Re: [druid-user] Versioned data - using latest record

Hi Saurabh -

Not too basic, and you’re right, it’s different from RDBMS SQL. You can’t do updates on an existing record. You can overwrite them, but then everything is grouped by time intervals, and you’d have to overwrite everything for that time interval. (The storage is in immutable segments, which are arranged by time intervals, and can be entirely - or not at all - overwritten.)

With native druid queries, you can use the stringLast aggregator to get the latest value. With druid SQL, I guess you could probably do some subquery logic, but it might get a little messy or performance might suffer. Eg,

select * from myDataSource
where someKey = someVal
and “__time” =
(select max ("__time")
from myDataSource where someKey = someVal)

(I’m guessing there’s a better way - that just comes to the top of my head.)

Hey! Also note that you have the LATEST function (SQL · Apache Druid).
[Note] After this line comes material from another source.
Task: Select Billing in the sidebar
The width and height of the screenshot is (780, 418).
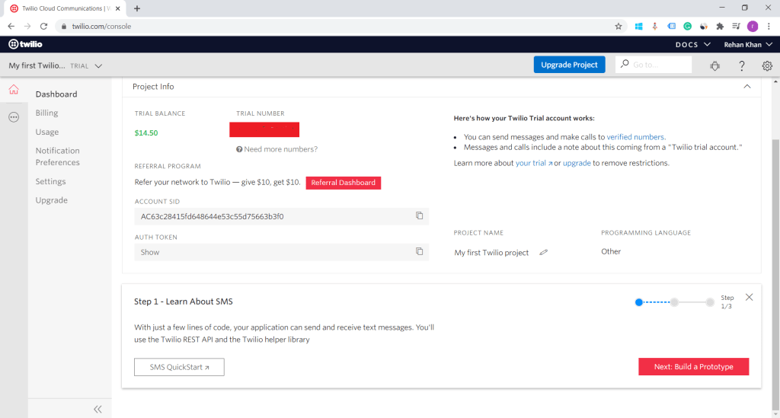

Please do also be aware that as Druid is partly a time-series database, the sense of “row-level updates” is not the same as you would be familiar with in a traditional database: updates to Druid data are performed for all data over an interval of time versus your traditional UPDATE command.

This is the query I came up with for this use case, where reprocessed_ts indicates when the record was ‘last loaded into druid’, so if its newer version of a previous message the inner query will select those.

select count(*) from dupe_test
where
company_name = ‘AcmeInc’
and __time >= ‘2021-03-11 01:00:00’ and __time < ‘2021-03-11 02:00:00’
and reprocessed_ts in
(
select latest(reprocessed_ts)
from dupe_test
where company_name = ‘AcmeInc’
and __time >= ‘2021-03-11 01:00:00’ and __time < ‘2021-03-11 02:00:00’
group by message_id
)

however it feels like I may need to have the inner query concat message_id+reprocessed_ts, to ensure it matches properly on the outer query.
This feels like it should perform better than using a temp table…

FYI I’ve seen IN take more than one parameter - like where (x1, y1) IN (SELECT x2 y2 FROM bananas) - maybe you could use that for your compound?